[Reading passage]
* BEGIN *
On 10 July 1908, in his laboratory at Leiden University, the great Dutch physicist Heike Kamerlingh Onnes (1853-1926) experienced the most glorious moment of his career. That was the day he first liquefied helium and thus opened an entirely new chapter in low-temperature physics. (See the article in Physics Today, March 2008, page 36).
In a triumphant report to the Royal Netherlands Academy of Arts and Sciences (KNAW), Kamerlingh Onnes documented his achievement in great detail. Therefore it is remarkable that reliable details about his serendipitous discovery of superconductivity three years later have been hard to come by. Lack of information has led to speculations about the discovery. In particular, it has perpetuated an apocryphal tale about the role played by a sleepy young apprentice in Kamerlingh Onnes’s lab. That tale was treated as established fact in a September 1996 Physics Today article by Jacobus de Nobel (page 40). There have even been rumors of the possible disappearance of Kamerlingh Onnes’s laboratory notebooks.
The lab notebooks
Enough reason, then, to have a close look at the Kamerlingh Onnes Archive, housed at the Boerhaave Museum in Leiden, to see whether any new clues could be found about the discovery of superconductivity — that most important consequence of the ability to reach liquid-helium temperatures.
Of course, it’s roughly known when the first two superconductivity experiments were carried out. Kamerlingh Onnes’s two earliest reports to the KNAW about zero resistance and “supraconductivity,” as he preferred to call it, are dated 28 April and 27 May 1911. Figure 1 shows his laboratory at about that time.
According to the archive’s inventory, two notebooks (numbers 56 and 57) should cover the period 1909-1912. 1 But on the cover of number 56 is written “1909-1910,” and 57 begins with an entry dated 26 October 1911. So it does indeed seem as if a crucial notebook is missing. That would explain why so many speculations began to circulate.
* END *
[Data block]
* BEGIN *
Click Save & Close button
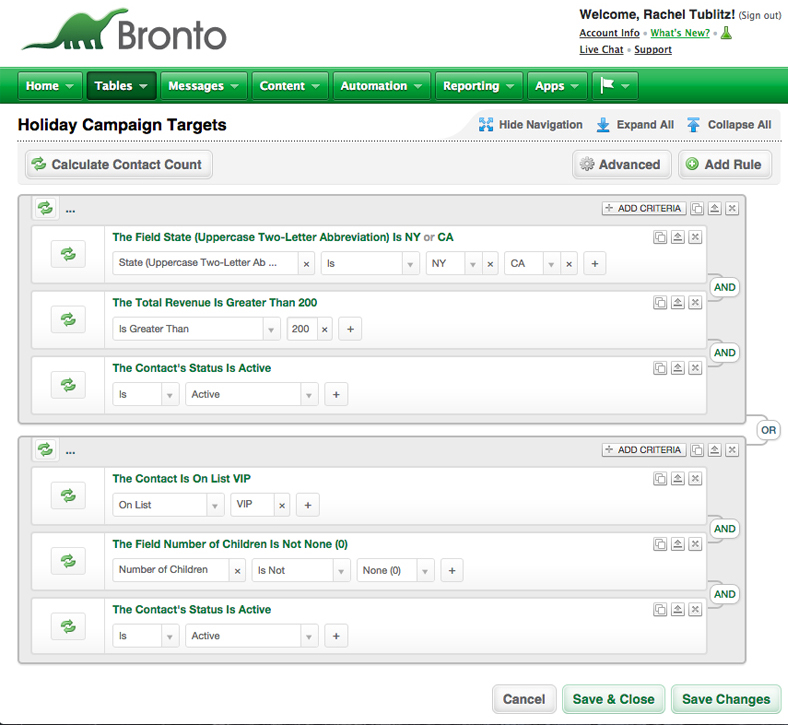This screenshot has height=725, width=788. [x=613, y=699]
* END *
[Problems]
1. Answer these from the piece on Kamerlingh Onnes and superconductivity:
(a) On what date did Kamerlingh Onnes first liquefy helium?
(b) Where is the Kamerlingh Onnes Archive housed?
(c) What is written on the cover of notebook number 56?
2. Put this sentence from the piece on Kamerlingh Onnes into Spanish: "Lack of information has led to speculations about the discovery."
3. Extend the piece on Kamerlingh Onnes and the discovery of superconductivity, picking up right after its last sentence.

[Outputs in order]
1.
(a) 10 July 1908
(b) At the Boerhaave Museum in Leiden
(c) "1909-1910"

2. La falta de información ha dado lugar a especulaciones sobre el descubrimiento.

3.
Another obscuring factor is Kamerlingh Onnes’s terrible handwriting. He wrote his lab notes, in pencil, in small household notebooks. They are very hard to read. After a few desperate hours trying, one tends to give up. And that’s a pity because, the cover notwithstanding, notebook 56 does indeed announce the 1911 discovery of superconductivity (see figure 2). Translated, the entry reads, “The temperature measurement was successful. [The resistivity of] Mercury practically zero.” A more literal rendering of the breezy Dutch tagline Kwik nagenoeg nul would be “Quick[silver] near-enough null.”
When Kamerlingh Onnes took lab notes, he always started by writing down the date. For that entry he wrote 8 April, but not the year! He dated the second experiment on the resistivity of mercury 23 May, again without giving the year. It gets worse: Between those dates, he and Albert Perrier, a visitor from Lausanne, performed an entirely different experiment on the paramagnetism of liquid and solid oxygen. For that experiment, the written date—19 May 1910—did specify a year, but the wrong one! It should have been 1911.
Why did Kamerlingh Onnes make that mistake? It’s probably because an extensive series of similar experiments with Perrier had been carried out at the end of 1909 and during the first months of 1910. In any case, that little slip of the pencil has led many astray. It’s the most likely reason that researchers exploring the archive have, until now, not looked more closely at the lab notes. Had they made the effort, they would have found the excitement over the first successful transfer of liquid helium to a separate cryostat for measuring resistivity, the exact dates of the first superconductivity experiments, who was involved, and what their roles were. The notes also reveal that some nice, oft-retold stories about those events will always remain nice but will never become true.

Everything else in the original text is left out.